Rewrite the records below as a JSON list of strings, one string for each line, leaving out any blank lines.

Supplied data —
☆ ☆ ☆ ☆ ☆ ☆ ☆

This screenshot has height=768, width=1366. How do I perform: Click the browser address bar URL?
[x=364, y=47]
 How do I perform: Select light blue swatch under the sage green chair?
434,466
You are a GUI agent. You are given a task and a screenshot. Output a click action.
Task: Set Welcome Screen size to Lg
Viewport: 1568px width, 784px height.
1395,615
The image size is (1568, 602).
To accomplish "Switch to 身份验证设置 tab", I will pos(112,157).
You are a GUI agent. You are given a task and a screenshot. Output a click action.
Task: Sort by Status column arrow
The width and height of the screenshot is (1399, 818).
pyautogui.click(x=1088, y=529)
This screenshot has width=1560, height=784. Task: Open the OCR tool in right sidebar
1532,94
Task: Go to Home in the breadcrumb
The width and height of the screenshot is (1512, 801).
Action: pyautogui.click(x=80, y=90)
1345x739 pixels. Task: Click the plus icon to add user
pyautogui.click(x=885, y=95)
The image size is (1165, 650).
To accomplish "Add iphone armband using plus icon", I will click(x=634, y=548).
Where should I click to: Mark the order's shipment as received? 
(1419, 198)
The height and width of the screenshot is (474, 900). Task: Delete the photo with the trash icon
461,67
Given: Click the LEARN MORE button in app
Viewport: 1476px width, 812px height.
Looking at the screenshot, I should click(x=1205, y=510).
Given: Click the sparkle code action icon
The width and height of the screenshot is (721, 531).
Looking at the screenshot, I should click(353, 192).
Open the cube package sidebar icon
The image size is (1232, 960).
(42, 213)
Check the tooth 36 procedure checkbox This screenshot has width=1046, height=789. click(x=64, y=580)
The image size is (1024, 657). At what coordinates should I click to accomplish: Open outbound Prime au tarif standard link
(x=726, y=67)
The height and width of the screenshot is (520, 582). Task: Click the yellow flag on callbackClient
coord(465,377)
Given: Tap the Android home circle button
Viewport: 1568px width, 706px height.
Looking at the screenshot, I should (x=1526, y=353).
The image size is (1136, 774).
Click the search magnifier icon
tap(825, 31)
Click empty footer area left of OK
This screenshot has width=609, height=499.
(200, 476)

☆ ☆ ☆ ☆ ☆ ☆ ☆

Reply to the task —
[
  "This screenshot has height=768, width=1366. How do I perform: Click the browser address bar URL?",
  "[x=364, y=47]",
  " How do I perform: Select light blue swatch under the sage green chair?",
  "434,466",
  "You are a GUI agent. You are given a task and a screenshot. Output a click action.",
  "Task: Set Welcome Screen size to Lg",
  "Viewport: 1568px width, 784px height.",
  "1395,615",
  "The image size is (1568, 602).",
  "To accomplish \"Switch to 身份验证设置 tab\", I will pos(112,157).",
  "You are a GUI agent. You are given a task and a screenshot. Output a click action.",
  "Task: Sort by Status column arrow",
  "The width and height of the screenshot is (1399, 818).",
  "pyautogui.click(x=1088, y=529)",
  "This screenshot has width=1560, height=784. Task: Open the OCR tool in right sidebar",
  "1532,94",
  "Task: Go to Home in the breadcrumb",
  "The width and height of the screenshot is (1512, 801).",
  "Action: pyautogui.click(x=80, y=90)",
  "1345x739 pixels. Task: Click the plus icon to add user",
  "pyautogui.click(x=885, y=95)",
  "The image size is (1165, 650).",
  "To accomplish \"Add iphone armband using plus icon\", I will click(x=634, y=548).",
  "Where should I click to: Mark the order's shipment as received? ",
  "(1419, 198)",
  "The height and width of the screenshot is (474, 900). Task: Delete the photo with the trash icon",
  "461,67",
  "Given: Click the LEARN MORE button in app",
  "Viewport: 1476px width, 812px height.",
  "Looking at the screenshot, I should click(x=1205, y=510).",
  "Given: Click the sparkle code action icon",
  "The width and height of the screenshot is (721, 531).",
  "Looking at the screenshot, I should click(353, 192).",
  "Open the cube package sidebar icon",
  "The image size is (1232, 960).",
  "(42, 213)",
  "Check the tooth 36 procedure checkbox This screenshot has width=1046, height=789. click(x=64, y=580)",
  "The image size is (1024, 657). At what coordinates should I click to accomplish: Open outbound Prime au tarif standard link",
  "(x=726, y=67)",
  "The height and width of the screenshot is (520, 582). Task: Click the yellow flag on callbackClient",
  "coord(465,377)",
  "Given: Tap the Android home circle button",
  "Viewport: 1568px width, 706px height.",
  "Looking at the screenshot, I should (x=1526, y=353).",
  "The image size is (1136, 774).",
  "Click the search magnifier icon",
  "tap(825, 31)",
  "Click empty footer area left of OK",
  "This screenshot has width=609, height=499.",
  "(200, 476)"
]